Debugging your Slurm submission script on Quest

This document explains how to fix a Slurm job submission script that either does not run or runs incorrectly, and lists common mistakes as well as how to identify and fix them.

Debugging a Job Submission Script Rejected By The Scheduler

If your job submission script generates an error when you submit it with the sbatch command, the problem in your script is in one or more of the lines that begin with #SBATCH. To debug job scripts that generate errors, look up the error message in the section below to identify the most likely reason your script received that error message. Once you have identified the mistake in your script, edit your script to correct it and re-submit your job. If you receive the same error message again, examine the error message and the mistake in your script more closely.

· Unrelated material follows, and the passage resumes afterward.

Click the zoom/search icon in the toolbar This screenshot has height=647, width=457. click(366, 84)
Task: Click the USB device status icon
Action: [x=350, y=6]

Sometimes the same error message can be generated by two different mistakes in the same script, meaning it's possible that you may resolve the first mistake but need to correct a second mistake to clear that particular error message. Mistakes can be difficult to identify, and often require careful reading of your #SBATCH lines.

When you re-submit your job you may receive a new error message. This means the mistake that generated the first error message has been resolved, and now you need to fix a second mistake. Slurm returns up to two distinct error messages at a time. If your submission script has more than two mistakes, you will need to re-submit your job multiple times to identify and fix all of them.

When Slurm encounters a mistake in your job submission script, it does not read the rest of your script that comes after the mistake. If the mistake generates an error, you can fix it and resubmit your job, however not all mistakes generate errors. If your script's required elements (account, partition, nodes, cores, and wall time) have been read successfully before Slurm encounters your mistake, your job will be still be accepted by the scheduler and run, just not the way you expect it to. Scripts with mistakes that don't generate errors still need to be debugged since the scheduler has ignored some of your #SBATCH lines. You can identify a script with mistakes if the output from your job is unexpected or incorrect.

Mistakes That Generate Error Messages

To use this reference: search for the exact error message generated by your job. Some error messages appear to be similar but are generated by different mistakes.

Note that the errors listed in this document may also be generated by interactive job submissions using srun or salloc. In those cases, the error messages will begin with srun error or salloc error. The information about resolving these error messages is the same.

With certain combinations of GUI editors and character sets on your personal computer, copying and pasting into Quest job submission scripts may bring in specific hidden characters that interfere with the scheduler's ability to interpret the script. In these cases, #SBATCH lines will have no mistakes but still generate errors when submitted to the scheduler. To see all of the hidden characters in your job submission script, use the command cat -A <script_name>. To resolve this, you may need to type your submission script into a native unix editor like vi and not use copy and paste.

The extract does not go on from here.